No-Ship and Maybe-Ship Triggers (Language That Sounds Like a Grown-Up Org)
Hard no-ship (typical): any pre-registered guardrail crosses a redline (ARPU, chargebacks, refund, latency SLO) with enough power to trust directionally—not necessarily z=3 on 7d, but a consistent story + mechanism.
Maybe-ship (with exec sign-off): primary strong, guardrail borderline noisy—staged launch to 5% for two weeks, champion path that auto-reverts, named business owner for downside.
Iterate-first: primary up but mechanism shows toxic engagement—redesign a variant that preserves the engagement lift in *high-RPM moments only.
Portfolio conflict:** another team’s metric moves because of your test—synchronize readouts, cluster or switchback for interference-heavy surfaces.

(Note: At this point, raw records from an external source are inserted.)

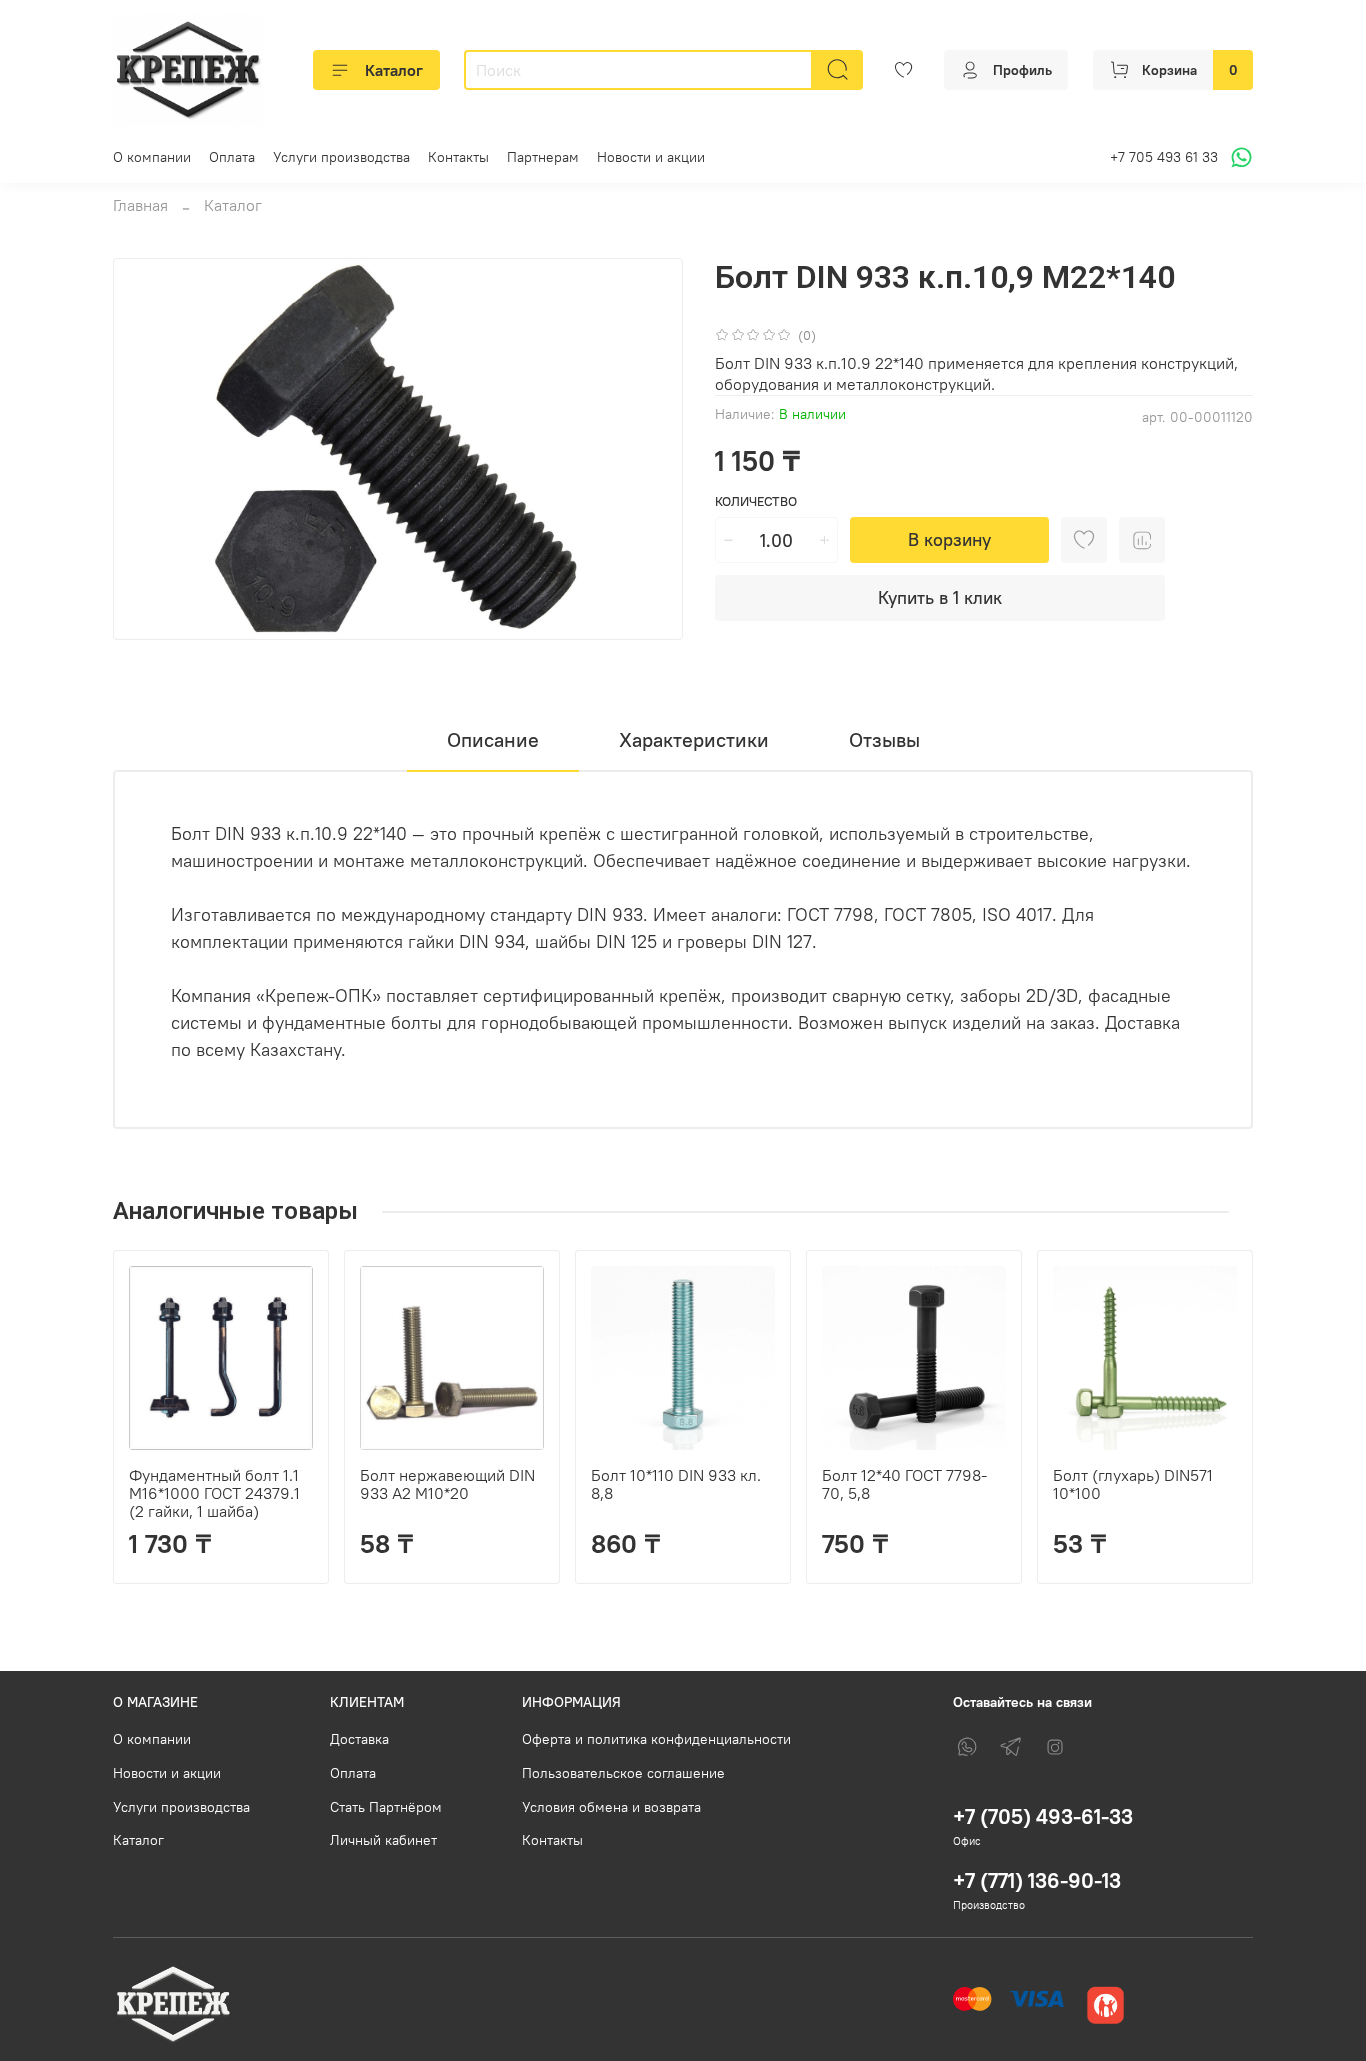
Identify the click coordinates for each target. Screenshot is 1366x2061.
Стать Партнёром (386, 1807)
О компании (152, 157)
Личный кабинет (383, 1840)
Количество (756, 501)
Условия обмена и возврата (611, 1807)
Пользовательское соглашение (623, 1773)
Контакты (458, 157)
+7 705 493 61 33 (1164, 157)
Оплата (232, 157)
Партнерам (543, 157)
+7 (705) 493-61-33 (1043, 1816)
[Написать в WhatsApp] (1238, 157)
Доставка (359, 1739)
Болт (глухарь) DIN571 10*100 (1133, 1484)
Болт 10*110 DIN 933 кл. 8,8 (676, 1484)
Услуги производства (341, 157)
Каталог (394, 70)
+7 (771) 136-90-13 (1037, 1880)
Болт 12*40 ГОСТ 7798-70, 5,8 (904, 1484)
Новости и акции (651, 157)
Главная (140, 205)
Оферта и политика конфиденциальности (656, 1739)
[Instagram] (1055, 1747)
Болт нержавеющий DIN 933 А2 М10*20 (447, 1484)
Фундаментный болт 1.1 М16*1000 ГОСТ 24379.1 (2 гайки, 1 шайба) (214, 1493)
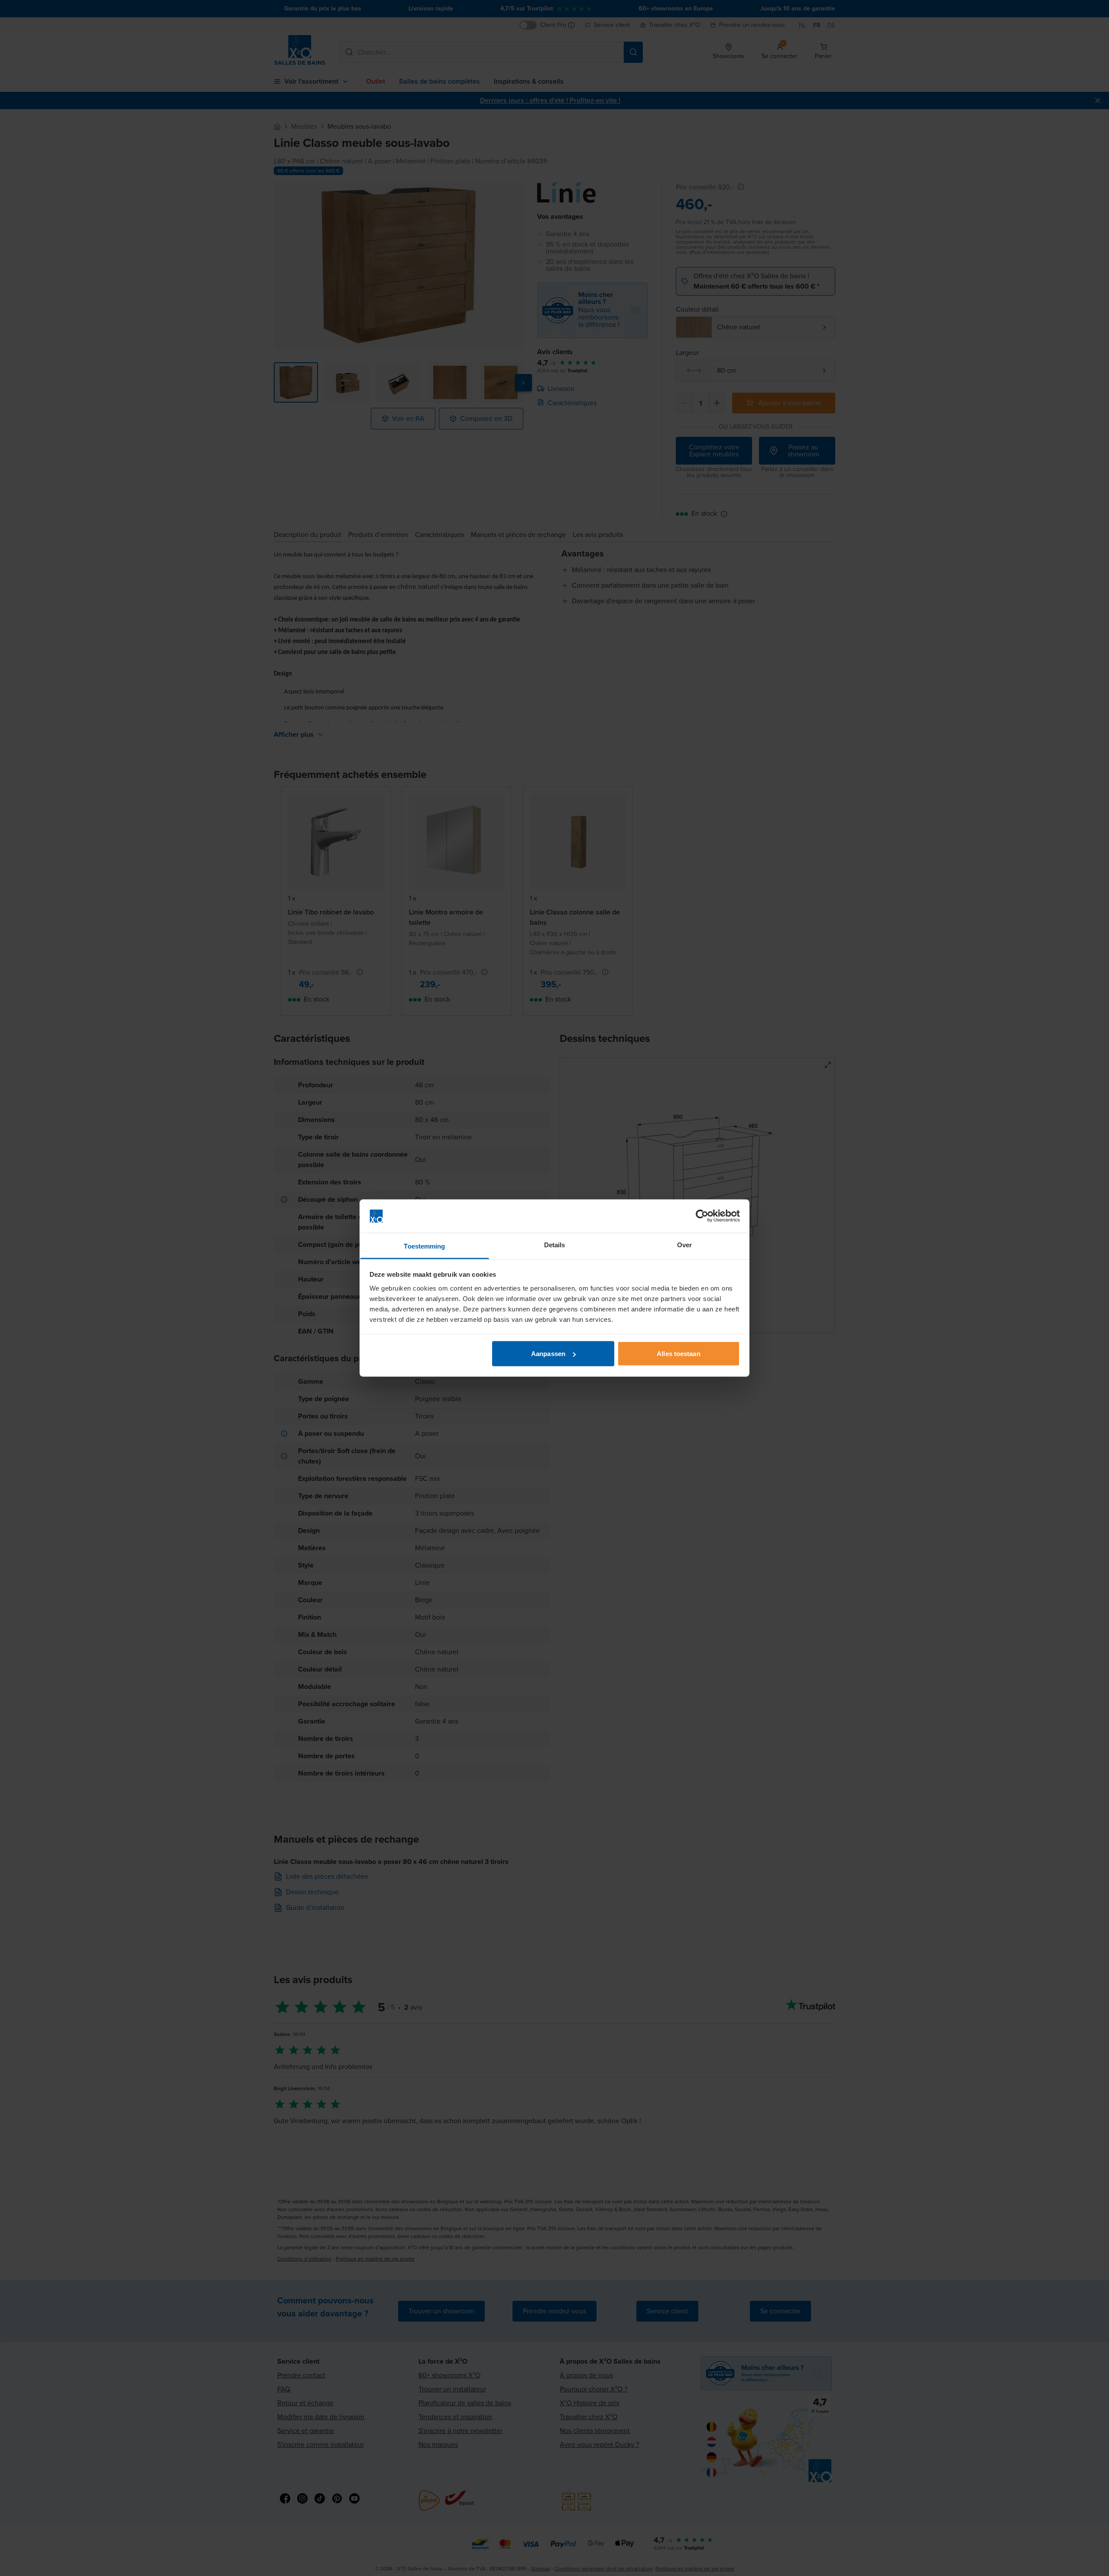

Anti-Patterns in Real Readouts
-
P-hacking across 20 metrics without FDR or pre-registration—your "5% false positive" is a fiction.
-
Novelty lift in week one treated as steady-state—many UX wins invert when learning effects burn off.
-
'We will monitor' without kill switch and SLO is how revenue harm lands in Q3.
One Staff-Level Sentence
"I don't maximize engagement. I maximize a pre-registered business objective subject to explicit revenue, trust, and latency constraints, with a stated horizon for each—because the shortcut that wins the 7d chart is often the one that taxes LTV in week six."